§ **Directions for this task**
Reproduce the records below word for word, starting at the beginning of the records and continuing through the line that contains "[x=202, y=438]", including that line.

___ Raw data

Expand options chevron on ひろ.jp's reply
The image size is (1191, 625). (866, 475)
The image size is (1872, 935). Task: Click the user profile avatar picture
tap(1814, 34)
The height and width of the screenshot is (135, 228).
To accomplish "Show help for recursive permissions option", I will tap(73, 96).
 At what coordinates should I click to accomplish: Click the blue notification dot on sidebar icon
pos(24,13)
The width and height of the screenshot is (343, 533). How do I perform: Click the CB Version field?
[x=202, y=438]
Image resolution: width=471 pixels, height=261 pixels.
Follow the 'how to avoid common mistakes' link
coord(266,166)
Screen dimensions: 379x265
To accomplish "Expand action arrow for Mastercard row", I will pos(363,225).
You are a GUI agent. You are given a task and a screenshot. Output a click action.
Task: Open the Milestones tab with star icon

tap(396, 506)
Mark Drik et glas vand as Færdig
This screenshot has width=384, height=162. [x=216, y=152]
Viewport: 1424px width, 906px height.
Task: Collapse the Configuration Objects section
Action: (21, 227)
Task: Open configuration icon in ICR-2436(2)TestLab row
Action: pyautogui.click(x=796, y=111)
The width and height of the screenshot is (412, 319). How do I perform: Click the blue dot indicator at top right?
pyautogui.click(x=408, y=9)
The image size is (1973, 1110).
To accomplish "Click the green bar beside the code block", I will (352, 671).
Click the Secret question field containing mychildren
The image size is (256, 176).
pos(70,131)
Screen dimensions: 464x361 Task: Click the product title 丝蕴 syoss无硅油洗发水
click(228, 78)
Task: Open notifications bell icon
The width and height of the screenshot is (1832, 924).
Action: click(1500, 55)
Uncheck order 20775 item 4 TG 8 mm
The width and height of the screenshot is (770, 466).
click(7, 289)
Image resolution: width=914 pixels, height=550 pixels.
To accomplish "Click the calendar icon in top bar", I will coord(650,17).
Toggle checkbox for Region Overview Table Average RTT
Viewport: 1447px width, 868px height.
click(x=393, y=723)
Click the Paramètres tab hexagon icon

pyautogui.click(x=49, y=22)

______

§ **Response to this exercise**
Expand options chevron on ひろ.jp's reply
The image size is (1191, 625). (866, 475)
The image size is (1872, 935). Task: Click the user profile avatar picture
tap(1814, 34)
The height and width of the screenshot is (135, 228).
To accomplish "Show help for recursive permissions option", I will tap(73, 96).
 At what coordinates should I click to accomplish: Click the blue notification dot on sidebar icon
pos(24,13)
The width and height of the screenshot is (343, 533). How do I perform: Click the CB Version field?
[x=202, y=438]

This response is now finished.